Rail supplier files for Chapt. 11

RailWorks acts after reporting $38.1 million loss

No layoffs expected

September 22, 2001|By Ted Shelsby | Ted Shelsby,SUN STAFF

RailWorks Corp., once a rapidly growing supplier of services to the railroad industry, announced yesterday that it had succumbed to a series of financial troubles and filed for Chapter 11 bankruptcy protection.

The move comes a month after the Baltimore-based company reported a $38.1 million second-quarter net loss that violated terms of its bank loans.

In its filing at the U.S. Bankruptcy Court in Baltimore, the company listed assets of $569.6 million and liabilities of $523.2 million as of June 30.

RailWorks has about 2,600 workers in the United States and Canada, including 25 at its corporate headquarters here.

Stephanie Cohen Glass, a spokeswoman, said RailWorks does not anticipate any layoffs as a result of the bankruptcy filing.

In announcing its filing, RailWorks said members of its existing credit group have agreed to provide up to $165 million in credit and bond financing, subject to bankruptcy court approval.

"Through reorganization, we believe, RailWorks will emerge from bankruptcy stronger and continue to be a leading supplier of rail-related services and products," said John Kennedy, RailWorks' chief executive.

The bankruptcy filing did not come as a big surprise.

"I anticipated it," said Arthur W. Hatfield, an analyst with Morgan Keegan in Memphis, Tenn. "That's why I dropped them several months ago."

Last month the company said it did not expect to be able to make a $10 million bond interest payment due Oct. 15 or be able to continue financing operations without major concessions from its lenders.
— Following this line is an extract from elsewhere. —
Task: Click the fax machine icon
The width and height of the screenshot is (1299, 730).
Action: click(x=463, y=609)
It also announced the resignation of its chairman and president and named Norman Carlson as nonexecutive chairman of the board. Carlson was formerly with the accounting firm Arthur Andersen, where he served as worldwide managing director of the transportation industry practice.
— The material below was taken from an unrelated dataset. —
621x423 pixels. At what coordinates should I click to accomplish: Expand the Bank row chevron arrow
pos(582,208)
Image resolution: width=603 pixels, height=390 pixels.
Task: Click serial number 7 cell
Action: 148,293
In an attempt to raise cash, RailWorks in June sold most of its interest in its Houston-based W.T. Byler LP construction and maintenance equipment division. The sale generated $13 million in cash, which was used to pay down debt.

Glass said the company and its subsidiaries will continue to operate normally, but the company will evaluate strategic alternatives. She declined to say if that that included additional sales of assets.

Before trading was halted yesterday by the Nasdaq stock market, RailWorks shares were at 18 cents.